### TASK BRIEF
The entries below hold a line with "Instruction: Go to the Pedidos tab" and a line with "You are a computer-use agent. Viewport: 578px". Return those lines and all that lie between them, exactly and only.

### WORKING DATA
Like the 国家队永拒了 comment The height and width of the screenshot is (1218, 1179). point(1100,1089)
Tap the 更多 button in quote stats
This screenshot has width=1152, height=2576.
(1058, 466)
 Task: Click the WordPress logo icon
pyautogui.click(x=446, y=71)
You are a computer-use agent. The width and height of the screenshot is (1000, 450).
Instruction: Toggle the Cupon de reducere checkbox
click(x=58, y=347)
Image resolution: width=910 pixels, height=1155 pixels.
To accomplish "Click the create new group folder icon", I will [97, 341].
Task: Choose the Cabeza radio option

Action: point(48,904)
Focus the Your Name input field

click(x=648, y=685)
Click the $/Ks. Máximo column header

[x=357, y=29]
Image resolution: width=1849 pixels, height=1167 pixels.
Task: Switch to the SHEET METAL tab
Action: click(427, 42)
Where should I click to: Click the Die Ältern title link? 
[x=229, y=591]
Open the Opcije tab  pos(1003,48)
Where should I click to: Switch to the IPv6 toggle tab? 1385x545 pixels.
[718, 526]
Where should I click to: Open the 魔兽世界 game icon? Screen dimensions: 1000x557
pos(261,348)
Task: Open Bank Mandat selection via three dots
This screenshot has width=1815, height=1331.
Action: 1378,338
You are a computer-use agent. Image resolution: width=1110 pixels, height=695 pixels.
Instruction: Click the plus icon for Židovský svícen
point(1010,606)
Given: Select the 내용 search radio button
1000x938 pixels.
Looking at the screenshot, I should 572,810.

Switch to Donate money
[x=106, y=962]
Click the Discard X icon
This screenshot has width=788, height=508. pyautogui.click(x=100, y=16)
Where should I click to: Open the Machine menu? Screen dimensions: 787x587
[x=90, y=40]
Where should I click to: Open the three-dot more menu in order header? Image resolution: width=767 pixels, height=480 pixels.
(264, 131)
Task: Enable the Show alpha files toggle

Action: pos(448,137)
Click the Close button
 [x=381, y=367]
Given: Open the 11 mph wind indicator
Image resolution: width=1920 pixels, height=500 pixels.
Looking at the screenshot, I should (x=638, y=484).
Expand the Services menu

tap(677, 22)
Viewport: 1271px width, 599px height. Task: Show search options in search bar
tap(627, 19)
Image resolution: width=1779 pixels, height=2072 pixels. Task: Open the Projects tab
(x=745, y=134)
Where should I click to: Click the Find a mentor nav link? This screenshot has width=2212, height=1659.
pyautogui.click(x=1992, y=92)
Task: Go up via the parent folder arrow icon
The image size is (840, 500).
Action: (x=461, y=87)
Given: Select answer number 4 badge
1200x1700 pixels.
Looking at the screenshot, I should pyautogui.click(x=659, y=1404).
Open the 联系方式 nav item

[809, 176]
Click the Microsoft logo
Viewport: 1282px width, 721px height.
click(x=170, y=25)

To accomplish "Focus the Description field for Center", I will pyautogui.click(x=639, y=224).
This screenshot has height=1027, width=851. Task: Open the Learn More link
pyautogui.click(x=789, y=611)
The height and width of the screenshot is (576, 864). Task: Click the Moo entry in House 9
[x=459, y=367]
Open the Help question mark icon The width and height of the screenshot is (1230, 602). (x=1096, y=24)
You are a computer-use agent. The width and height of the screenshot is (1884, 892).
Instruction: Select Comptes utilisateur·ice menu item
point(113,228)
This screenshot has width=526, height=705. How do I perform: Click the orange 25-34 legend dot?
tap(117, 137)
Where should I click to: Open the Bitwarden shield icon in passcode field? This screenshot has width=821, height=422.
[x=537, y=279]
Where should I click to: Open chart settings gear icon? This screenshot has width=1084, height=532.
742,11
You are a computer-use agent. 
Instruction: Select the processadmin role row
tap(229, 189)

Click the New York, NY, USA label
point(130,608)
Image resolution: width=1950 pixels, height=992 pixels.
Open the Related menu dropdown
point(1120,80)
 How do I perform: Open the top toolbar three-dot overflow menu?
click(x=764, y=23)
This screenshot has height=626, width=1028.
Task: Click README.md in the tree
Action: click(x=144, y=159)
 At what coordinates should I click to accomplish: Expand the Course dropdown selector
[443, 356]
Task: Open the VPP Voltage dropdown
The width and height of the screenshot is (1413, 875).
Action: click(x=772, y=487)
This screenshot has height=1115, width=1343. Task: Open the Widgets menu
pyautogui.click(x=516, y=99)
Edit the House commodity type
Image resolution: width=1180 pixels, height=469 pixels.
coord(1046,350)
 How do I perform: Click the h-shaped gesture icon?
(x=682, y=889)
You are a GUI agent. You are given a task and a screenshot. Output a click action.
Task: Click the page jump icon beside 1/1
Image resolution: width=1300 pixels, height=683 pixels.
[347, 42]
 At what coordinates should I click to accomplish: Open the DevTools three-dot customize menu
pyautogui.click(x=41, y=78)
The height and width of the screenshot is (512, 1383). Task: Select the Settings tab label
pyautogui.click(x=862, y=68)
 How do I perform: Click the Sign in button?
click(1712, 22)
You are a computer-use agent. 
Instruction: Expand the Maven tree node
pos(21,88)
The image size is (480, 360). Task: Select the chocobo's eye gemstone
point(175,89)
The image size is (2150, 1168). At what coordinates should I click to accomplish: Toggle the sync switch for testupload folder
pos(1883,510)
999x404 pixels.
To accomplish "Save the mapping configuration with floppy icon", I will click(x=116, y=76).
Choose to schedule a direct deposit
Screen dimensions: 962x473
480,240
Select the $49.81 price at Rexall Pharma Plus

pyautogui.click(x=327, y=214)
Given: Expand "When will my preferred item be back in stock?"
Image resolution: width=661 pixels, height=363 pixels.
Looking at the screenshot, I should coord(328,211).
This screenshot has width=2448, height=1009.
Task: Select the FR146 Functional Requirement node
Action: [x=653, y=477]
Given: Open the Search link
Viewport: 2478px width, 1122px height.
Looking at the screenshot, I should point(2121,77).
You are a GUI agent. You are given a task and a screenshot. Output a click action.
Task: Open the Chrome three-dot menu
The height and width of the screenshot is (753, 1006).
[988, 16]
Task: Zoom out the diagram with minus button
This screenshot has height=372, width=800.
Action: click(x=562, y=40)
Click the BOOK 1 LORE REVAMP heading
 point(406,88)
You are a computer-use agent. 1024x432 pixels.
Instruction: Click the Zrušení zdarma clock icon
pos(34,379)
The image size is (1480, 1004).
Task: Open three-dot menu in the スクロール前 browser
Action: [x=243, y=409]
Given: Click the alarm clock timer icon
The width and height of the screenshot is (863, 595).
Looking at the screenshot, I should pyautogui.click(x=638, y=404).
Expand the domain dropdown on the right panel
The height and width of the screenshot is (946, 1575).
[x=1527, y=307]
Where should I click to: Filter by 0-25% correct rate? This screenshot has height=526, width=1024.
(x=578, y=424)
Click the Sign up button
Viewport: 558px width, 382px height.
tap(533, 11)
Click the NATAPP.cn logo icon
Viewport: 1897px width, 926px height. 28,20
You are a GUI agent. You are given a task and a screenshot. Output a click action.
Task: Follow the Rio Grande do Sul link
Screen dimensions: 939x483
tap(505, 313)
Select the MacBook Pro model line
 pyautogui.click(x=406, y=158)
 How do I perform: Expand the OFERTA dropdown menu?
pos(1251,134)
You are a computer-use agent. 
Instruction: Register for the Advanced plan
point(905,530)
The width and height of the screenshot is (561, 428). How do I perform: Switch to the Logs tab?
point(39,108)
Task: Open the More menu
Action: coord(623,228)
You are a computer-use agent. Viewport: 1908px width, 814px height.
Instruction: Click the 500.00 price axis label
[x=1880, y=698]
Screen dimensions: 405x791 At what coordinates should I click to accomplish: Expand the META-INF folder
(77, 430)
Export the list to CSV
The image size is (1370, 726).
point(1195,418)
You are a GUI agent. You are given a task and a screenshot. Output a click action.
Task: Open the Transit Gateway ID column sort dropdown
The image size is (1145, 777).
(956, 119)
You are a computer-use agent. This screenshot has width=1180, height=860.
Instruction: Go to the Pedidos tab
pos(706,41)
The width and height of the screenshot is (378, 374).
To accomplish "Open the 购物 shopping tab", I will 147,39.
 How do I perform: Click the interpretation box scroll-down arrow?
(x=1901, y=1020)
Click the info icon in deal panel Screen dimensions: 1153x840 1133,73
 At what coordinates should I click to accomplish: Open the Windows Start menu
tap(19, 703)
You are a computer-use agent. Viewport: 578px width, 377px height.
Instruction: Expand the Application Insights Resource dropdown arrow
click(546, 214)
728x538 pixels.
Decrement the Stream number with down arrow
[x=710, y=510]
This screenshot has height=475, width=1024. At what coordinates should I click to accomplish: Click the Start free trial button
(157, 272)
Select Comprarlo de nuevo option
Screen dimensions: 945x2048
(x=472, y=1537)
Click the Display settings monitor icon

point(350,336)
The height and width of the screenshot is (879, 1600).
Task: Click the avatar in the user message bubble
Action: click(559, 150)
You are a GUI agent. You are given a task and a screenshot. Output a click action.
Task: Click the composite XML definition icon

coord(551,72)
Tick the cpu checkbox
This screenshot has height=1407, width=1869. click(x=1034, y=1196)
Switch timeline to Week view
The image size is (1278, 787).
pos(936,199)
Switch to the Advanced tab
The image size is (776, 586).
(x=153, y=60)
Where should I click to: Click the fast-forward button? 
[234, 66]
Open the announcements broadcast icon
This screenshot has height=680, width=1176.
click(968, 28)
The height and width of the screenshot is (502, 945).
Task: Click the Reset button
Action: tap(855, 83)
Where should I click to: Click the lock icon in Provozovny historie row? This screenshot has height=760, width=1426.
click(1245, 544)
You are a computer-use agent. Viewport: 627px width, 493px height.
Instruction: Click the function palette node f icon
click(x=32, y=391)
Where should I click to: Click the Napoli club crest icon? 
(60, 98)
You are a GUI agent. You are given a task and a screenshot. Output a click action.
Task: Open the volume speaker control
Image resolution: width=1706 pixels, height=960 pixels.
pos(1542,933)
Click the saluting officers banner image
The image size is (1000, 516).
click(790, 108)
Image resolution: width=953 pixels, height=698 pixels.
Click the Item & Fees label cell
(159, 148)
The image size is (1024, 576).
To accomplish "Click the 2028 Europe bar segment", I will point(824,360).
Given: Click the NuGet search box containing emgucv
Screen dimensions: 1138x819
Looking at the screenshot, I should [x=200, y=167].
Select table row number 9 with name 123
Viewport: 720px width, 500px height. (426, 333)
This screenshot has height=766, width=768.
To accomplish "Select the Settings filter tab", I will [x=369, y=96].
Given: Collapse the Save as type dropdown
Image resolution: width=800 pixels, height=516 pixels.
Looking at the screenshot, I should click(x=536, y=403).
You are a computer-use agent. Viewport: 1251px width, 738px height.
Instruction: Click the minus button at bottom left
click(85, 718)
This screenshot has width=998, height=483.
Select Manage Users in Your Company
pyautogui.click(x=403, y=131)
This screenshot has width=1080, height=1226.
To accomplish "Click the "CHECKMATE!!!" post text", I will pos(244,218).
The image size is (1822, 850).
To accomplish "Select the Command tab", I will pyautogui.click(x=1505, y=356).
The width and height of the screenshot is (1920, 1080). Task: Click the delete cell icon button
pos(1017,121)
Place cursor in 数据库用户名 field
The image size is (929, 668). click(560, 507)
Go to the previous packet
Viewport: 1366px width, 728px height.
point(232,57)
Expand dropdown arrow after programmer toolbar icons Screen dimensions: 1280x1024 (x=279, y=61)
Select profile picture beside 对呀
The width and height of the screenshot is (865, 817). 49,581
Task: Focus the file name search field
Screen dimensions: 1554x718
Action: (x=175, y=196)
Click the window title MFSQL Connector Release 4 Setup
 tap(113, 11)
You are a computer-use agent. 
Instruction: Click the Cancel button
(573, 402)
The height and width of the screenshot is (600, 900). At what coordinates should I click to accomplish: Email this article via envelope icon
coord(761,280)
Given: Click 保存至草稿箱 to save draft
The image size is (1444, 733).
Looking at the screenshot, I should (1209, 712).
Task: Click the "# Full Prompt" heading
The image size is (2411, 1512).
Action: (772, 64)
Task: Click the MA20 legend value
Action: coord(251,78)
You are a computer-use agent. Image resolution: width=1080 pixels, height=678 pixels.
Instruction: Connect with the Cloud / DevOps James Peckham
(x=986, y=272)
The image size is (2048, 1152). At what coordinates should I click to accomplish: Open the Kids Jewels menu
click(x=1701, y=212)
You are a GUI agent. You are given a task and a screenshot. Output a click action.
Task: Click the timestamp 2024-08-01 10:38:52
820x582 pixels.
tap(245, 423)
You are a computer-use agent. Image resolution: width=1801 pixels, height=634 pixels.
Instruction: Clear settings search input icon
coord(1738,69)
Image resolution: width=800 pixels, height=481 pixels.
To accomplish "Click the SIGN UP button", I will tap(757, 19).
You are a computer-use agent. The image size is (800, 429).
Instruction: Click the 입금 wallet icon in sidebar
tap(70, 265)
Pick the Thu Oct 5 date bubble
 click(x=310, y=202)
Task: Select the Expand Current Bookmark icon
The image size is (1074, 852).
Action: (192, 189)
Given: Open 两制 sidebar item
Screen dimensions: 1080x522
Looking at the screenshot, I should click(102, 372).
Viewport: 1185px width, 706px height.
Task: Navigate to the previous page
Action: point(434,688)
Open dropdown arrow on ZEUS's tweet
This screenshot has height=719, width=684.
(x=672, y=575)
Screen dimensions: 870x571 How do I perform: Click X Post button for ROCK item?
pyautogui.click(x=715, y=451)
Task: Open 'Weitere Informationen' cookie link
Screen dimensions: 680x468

### EXERCISE OUTPUT
Instruction: Go to the Pedidos tab
pos(706,41)
The width and height of the screenshot is (378, 374).
To accomplish "Open the 购物 shopping tab", I will 147,39.
 How do I perform: Click the interpretation box scroll-down arrow?
(x=1901, y=1020)
Click the info icon in deal panel Screen dimensions: 1153x840 1133,73
 At what coordinates should I click to accomplish: Open the Windows Start menu
tap(19, 703)
You are a computer-use agent. Viewport: 578px width, 377px height.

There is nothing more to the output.